Embossed Wedgwood Queensware 20pc plus bonus - For Sale

Embossed Wedgwood Queensware 20pc plus bonus
Price: $200.00
This auction is for the following items:

Four (4) Large plates : Appx 10inch
Four (4) Medium plates : Appx 8inch
Four (4) Small plates : Appx 6inch
Four (4) Saucers : Appx 5.5inch
Four (4) Tea cups

Bonus Two (2) additional Teacups - These 2 extra ones have small flaws - One handle is reglued, The other has a small crack however both cups are intact.
Use them as decorations or crafts! Either way they are free.

Dishes are technically called Lavender on cream... (They look like Light blue on white to me)
Plain Edge
Years imprinted on the bottom are 58, 62 and 63...
Wedgwood of Etruria & Barlaston Embossed Queens ware Made in England

All plates have what I would call Minimal (if any) cracks, chips, flaws. Very minimal considering they are all appx 50 years old!

Items were bought at an Estate Sale - I can only describe what I see and have in front of me.
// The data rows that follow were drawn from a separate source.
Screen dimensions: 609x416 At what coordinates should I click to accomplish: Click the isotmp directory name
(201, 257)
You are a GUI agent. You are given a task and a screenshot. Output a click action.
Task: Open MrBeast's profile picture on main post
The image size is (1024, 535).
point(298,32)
Looks to be an accumulated collection.
Please email me for more information or more photos.

Josiah Wedgwood established a pottery at the former Ivy House works near Stoke-on-Trent in Burslem, England in 1759. Perfecting quality in clear-glazing inexpensively brought Wedgwood much success. In 1764, Wedgwood moved his pottery to the larger Brick House works in Burslem, and in 1766 was appointed "Potter to Her Majesty" by Queen Charlotte. Upon this appointment, Wedgwood named his creamware "Queen's Ware".
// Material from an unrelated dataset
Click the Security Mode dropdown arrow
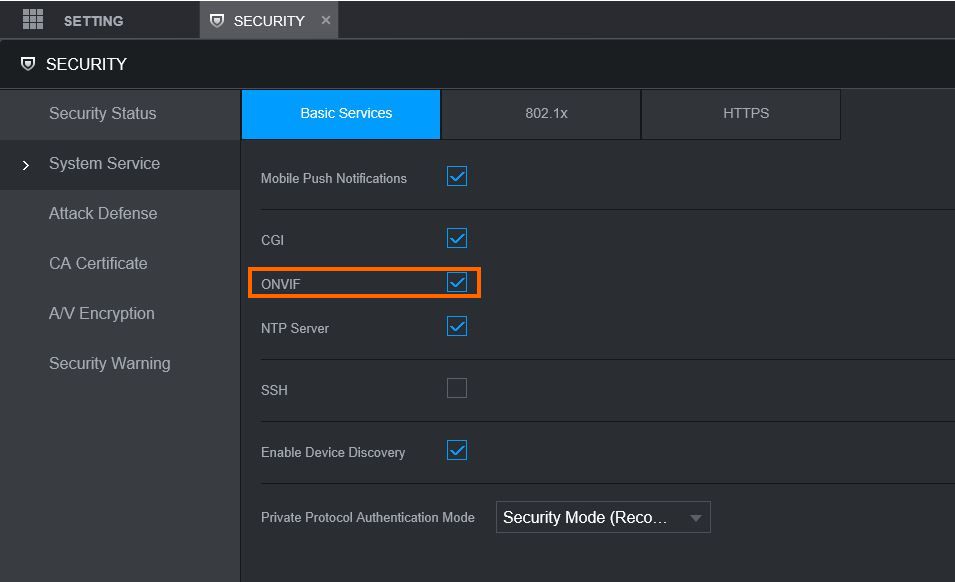 tap(695, 518)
In 1769, Wedgwood built a new factory in Etruria, and formed a partnership with Thomas Bentley. The now famous Queen's Ware "Frog", which Wedgwood produced for Catherine the Great, Empress of Russia, was produced in the Etruria factory in 1774. By this time, Wedgwood's products included black basalt, creamware, jasper, pearlware, and redware. The product moonlight luster was made from 1805 to 1815. Then, bone china was produced from 1812-1822, and fairyland luster was introduced in 1915. All of the luster produced ended in 1932.
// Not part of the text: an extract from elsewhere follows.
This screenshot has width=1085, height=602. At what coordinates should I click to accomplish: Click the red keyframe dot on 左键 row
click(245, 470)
In 1906 the Etruria pottery was established as a museum. A new factory was built in Barlaston in 1940, and the museum was moved to this location. The Etruria works closed in 1950. During the 1960's and 1970's, Wedgwood acquired many English potteries including William Adams & Sons, Coalport, Susie Cooper, Crown Staffordshire, Johnson Brothers, Mason's Ironstone, J & G Meakin, Midwinter Companies, Precision Studios, and Royal Tuscan. Today, the Wedgwood group is one of the largest manufacturers of fine china and earthenware in the world.